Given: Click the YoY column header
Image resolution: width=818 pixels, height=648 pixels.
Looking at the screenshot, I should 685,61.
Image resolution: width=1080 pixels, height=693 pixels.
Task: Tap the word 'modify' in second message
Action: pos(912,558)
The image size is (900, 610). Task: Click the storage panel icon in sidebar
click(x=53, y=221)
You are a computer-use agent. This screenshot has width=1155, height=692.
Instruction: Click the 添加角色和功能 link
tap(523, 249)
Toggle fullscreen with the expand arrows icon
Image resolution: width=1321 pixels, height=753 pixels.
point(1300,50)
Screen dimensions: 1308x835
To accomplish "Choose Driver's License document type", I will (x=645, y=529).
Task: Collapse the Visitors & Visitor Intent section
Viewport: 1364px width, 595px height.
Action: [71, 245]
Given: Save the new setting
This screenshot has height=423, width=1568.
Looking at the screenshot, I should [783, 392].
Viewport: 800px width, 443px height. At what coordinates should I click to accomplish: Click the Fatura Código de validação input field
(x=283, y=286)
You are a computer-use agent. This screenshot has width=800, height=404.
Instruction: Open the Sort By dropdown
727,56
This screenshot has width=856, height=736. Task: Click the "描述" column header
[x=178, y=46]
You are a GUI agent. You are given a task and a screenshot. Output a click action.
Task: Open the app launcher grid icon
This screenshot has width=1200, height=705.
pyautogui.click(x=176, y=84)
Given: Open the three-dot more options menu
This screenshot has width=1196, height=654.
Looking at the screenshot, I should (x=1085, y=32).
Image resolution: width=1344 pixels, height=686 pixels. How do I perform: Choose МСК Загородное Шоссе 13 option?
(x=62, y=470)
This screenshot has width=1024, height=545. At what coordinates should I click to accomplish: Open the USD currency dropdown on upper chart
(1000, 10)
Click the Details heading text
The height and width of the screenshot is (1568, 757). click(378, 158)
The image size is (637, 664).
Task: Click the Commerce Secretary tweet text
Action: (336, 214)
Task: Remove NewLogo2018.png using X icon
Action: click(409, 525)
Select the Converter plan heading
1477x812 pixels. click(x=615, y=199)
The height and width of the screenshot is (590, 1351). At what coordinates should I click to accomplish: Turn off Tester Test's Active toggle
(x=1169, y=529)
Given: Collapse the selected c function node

▸ **Required action**
For the listing above, say how many lines hold the string "agent". Give only that number.

▸ **Expected answer**
3